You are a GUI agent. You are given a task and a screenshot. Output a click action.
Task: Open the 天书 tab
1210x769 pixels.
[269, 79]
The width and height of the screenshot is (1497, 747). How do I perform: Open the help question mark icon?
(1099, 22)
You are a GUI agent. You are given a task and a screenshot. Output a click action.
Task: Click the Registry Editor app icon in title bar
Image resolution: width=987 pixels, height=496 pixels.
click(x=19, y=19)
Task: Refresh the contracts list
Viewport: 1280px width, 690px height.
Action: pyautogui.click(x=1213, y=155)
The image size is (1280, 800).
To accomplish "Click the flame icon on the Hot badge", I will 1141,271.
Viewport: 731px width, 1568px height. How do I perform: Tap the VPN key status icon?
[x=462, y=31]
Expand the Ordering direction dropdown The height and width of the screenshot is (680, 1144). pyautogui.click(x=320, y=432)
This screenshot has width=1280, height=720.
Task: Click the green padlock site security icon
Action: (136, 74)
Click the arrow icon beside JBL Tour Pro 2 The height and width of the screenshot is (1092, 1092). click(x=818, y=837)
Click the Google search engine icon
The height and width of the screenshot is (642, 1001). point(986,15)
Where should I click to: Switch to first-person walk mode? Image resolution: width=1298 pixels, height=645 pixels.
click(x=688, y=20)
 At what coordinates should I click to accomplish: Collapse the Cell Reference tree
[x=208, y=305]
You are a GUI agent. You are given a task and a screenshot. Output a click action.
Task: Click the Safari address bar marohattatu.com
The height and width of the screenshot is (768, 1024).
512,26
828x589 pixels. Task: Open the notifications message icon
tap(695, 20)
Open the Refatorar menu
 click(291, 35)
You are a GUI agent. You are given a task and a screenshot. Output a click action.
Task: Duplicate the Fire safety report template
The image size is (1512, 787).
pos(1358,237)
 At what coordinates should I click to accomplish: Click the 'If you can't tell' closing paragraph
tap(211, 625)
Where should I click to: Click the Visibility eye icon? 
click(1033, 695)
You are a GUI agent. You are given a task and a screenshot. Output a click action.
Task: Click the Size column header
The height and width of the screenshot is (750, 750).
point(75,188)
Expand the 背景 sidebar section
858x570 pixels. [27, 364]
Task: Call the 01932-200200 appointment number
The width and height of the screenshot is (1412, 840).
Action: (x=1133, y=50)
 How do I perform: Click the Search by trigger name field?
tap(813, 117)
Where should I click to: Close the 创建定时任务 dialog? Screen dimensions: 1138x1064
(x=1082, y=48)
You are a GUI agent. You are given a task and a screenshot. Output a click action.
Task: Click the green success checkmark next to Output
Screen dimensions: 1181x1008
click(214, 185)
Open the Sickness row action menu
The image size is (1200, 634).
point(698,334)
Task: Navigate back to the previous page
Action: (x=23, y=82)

◆ ◆ ◆ ◆ ◆ ◆ ◆

→ PROBLEM DETAILS
Extract every entry in the listing word for word.

→ THE COMPLETED TASK
You are a GUI agent. You are given a task and a screenshot. Output a click action.
Task: Open the 天书 tab
1210x769 pixels.
[269, 79]
The width and height of the screenshot is (1497, 747). How do I perform: Open the help question mark icon?
(1099, 22)
You are a GUI agent. You are given a task and a screenshot. Output a click action.
Task: Click the Registry Editor app icon in title bar
Image resolution: width=987 pixels, height=496 pixels.
click(x=19, y=19)
Task: Refresh the contracts list
Viewport: 1280px width, 690px height.
Action: pyautogui.click(x=1213, y=155)
The image size is (1280, 800).
To accomplish "Click the flame icon on the Hot badge", I will 1141,271.
Viewport: 731px width, 1568px height. How do I perform: Tap the VPN key status icon?
[x=462, y=31]
Expand the Ordering direction dropdown The height and width of the screenshot is (680, 1144). pyautogui.click(x=320, y=432)
This screenshot has width=1280, height=720.
Task: Click the green padlock site security icon
Action: (136, 74)
Click the arrow icon beside JBL Tour Pro 2 The height and width of the screenshot is (1092, 1092). click(x=818, y=837)
Click the Google search engine icon
The height and width of the screenshot is (642, 1001). point(986,15)
Where should I click to: Switch to first-person walk mode? Image resolution: width=1298 pixels, height=645 pixels.
click(x=688, y=20)
 At what coordinates should I click to accomplish: Collapse the Cell Reference tree
[x=208, y=305]
You are a GUI agent. You are given a task and a screenshot. Output a click action.
Task: Click the Safari address bar marohattatu.com
The height and width of the screenshot is (768, 1024).
512,26
828x589 pixels. Task: Open the notifications message icon
tap(695, 20)
Open the Refatorar menu
 click(291, 35)
You are a GUI agent. You are given a task and a screenshot. Output a click action.
Task: Duplicate the Fire safety report template
The image size is (1512, 787).
pos(1358,237)
 At what coordinates should I click to accomplish: Click the 'If you can't tell' closing paragraph
tap(211, 625)
Where should I click to: Click the Visibility eye icon? 
click(1033, 695)
You are a GUI agent. You are given a task and a screenshot. Output a click action.
Task: Click the Size column header
The height and width of the screenshot is (750, 750).
point(75,188)
Expand the 背景 sidebar section
858x570 pixels. [27, 364]
Task: Call the 01932-200200 appointment number
The width and height of the screenshot is (1412, 840).
Action: (x=1133, y=50)
 How do I perform: Click the Search by trigger name field?
tap(813, 117)
Where should I click to: Close the 创建定时任务 dialog? Screen dimensions: 1138x1064
(x=1082, y=48)
You are a GUI agent. You are given a task and a screenshot. Output a click action.
Task: Click the green success checkmark next to Output
Screen dimensions: 1181x1008
click(214, 185)
Open the Sickness row action menu
The image size is (1200, 634).
point(698,334)
Task: Navigate back to the previous page
Action: (x=23, y=82)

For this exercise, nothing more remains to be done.